• THE TASKS:
- 1) In two sentences, what does the text on the shift from behaviourism to cognitivism in SLA say?
- 2) According to the text on the shift from behaviourism to cognitivism in SLA, when was the Vienna Circle formed?
- 3) From the text on the shift from behaviourism to cognitivism in SLA, extract the passage starting at "The Shift From" and ending at "the SLA process.".

• TEXT SHOWN:
────────
The Shift From a Behaviourist to a Cognitivist View of SLA
Before proceeding with the review of SLA, I need to recap the story so far, in order to highlight the difference between two contradictory epistemologies. I do so for two reasons. Firstly, we are seeing a return to behaviourism in the guise of increasingly popular, and increasingly misinterpreted, usage-based theories of language learning such as emergentism. The epistemological underpinnings of these theories are rarely mentioned, particularly by ELT teacher trainers who either clumsily endorse them or airily dismiss them. Secondly, it gives me an opportunity to restate the implications of the shift to a more cognitive view of the SLA process.
Behaviourism has much in common with logical positivism, the most spectacularly misguided movement in the history of philosophy. Chasing the chimera of absolute truth, the logical positivists, most famously, those in the Vienna Circle formed in the early 1920s, had as their goal nothing less than to clean up language and put science on a sure empirical footing. The mad venture they embarked on didn’t last long – it was all over before the second world war broke out, leaving a legacy of unusually unpleasant academic in-fighting behind it.
────────
• SUPPLIED MATERIAL:
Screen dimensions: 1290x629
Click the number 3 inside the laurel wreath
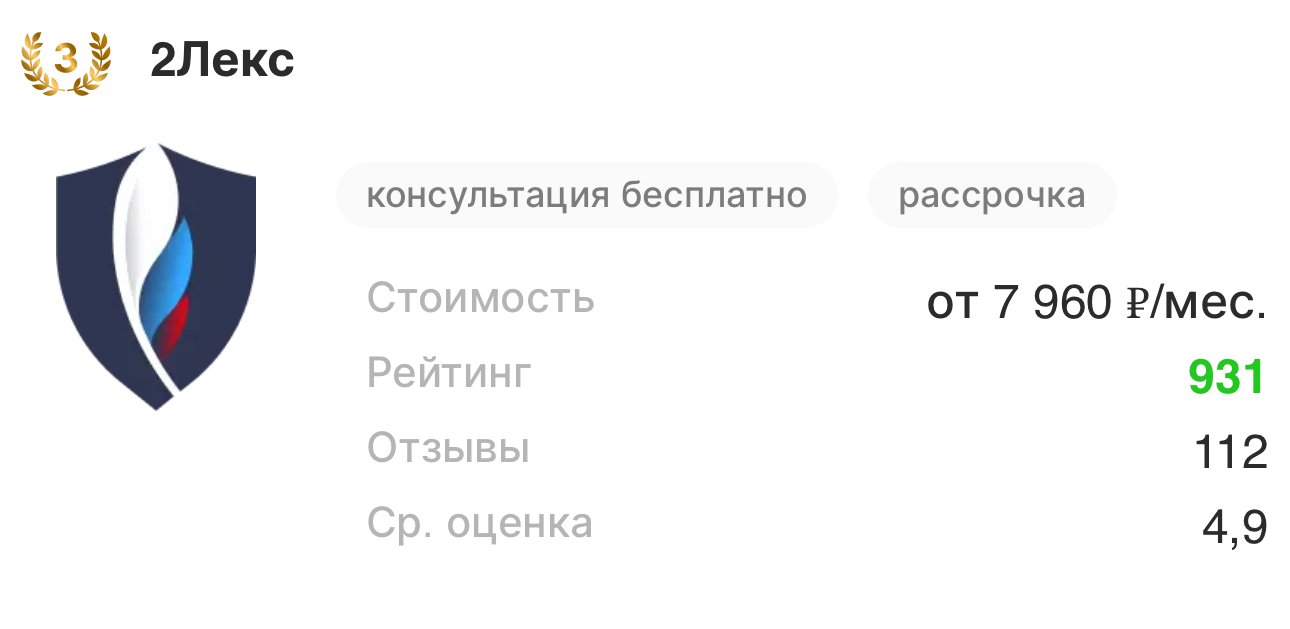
────────
• OUTPUTS BY TASK:
- 1) The writer pauses the SLA review to recap the difference between two contradictory epistemologies, partly because behaviourism is returning through popular usage-based theories such as emergentism and partly to restate the implications of the shift to a more cognitive view. Behaviourism is said to have much in common with logical positivism, whose attempt to clean up language and put science on a sure empirical footing was over before the second world war.

- 2) In the early 1920s.

- 3)
The Shift From a Behaviourist to a Cognitivist View of SLA
Before proceeding with the review of SLA, I need to recap the story so far, in order to highlight the difference between two contradictory epistemologies. I do so for two reasons. Firstly, we are seeing a return to behaviourism in the guise of increasingly popular, and increasingly misinterpreted, usage-based theories of language learning such as emergentism. The epistemological underpinnings of these theories are rarely mentioned, particularly by ELT teacher trainers who either clumsily endorse them or airily dismiss them. Secondly, it gives me an opportunity to restate the implications of the shift to a more cognitive view of the SLA process.